Material supplied =>

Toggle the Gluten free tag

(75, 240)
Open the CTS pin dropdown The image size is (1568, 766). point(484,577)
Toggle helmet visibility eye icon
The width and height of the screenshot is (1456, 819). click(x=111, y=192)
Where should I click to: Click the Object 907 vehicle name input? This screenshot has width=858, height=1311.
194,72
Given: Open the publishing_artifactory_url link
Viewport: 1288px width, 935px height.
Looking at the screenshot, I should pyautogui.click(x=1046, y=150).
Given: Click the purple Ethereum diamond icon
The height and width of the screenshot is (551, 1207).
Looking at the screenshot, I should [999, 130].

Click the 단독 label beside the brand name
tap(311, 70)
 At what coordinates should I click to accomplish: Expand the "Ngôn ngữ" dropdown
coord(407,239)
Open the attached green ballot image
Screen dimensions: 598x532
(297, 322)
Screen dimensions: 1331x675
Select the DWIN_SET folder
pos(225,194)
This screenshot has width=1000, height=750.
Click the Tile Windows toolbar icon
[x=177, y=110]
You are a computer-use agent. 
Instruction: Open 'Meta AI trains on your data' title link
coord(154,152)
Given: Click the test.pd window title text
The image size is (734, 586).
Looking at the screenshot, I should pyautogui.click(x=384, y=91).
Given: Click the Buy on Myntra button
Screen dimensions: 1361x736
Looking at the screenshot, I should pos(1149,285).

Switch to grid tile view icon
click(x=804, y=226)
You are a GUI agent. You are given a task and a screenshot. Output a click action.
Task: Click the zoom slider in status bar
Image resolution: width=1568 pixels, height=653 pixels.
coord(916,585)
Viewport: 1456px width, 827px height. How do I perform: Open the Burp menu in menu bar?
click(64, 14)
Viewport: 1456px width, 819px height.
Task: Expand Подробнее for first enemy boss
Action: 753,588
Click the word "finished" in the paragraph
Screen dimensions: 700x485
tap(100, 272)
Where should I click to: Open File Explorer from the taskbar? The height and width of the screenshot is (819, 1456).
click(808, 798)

What to work on =>
Each line containing the word "agent" must be pulled from the listing and copied.

Solution =>
You are a computer-use agent. 
You are a GUI agent. You are given a task and a screenshot. Output a click action.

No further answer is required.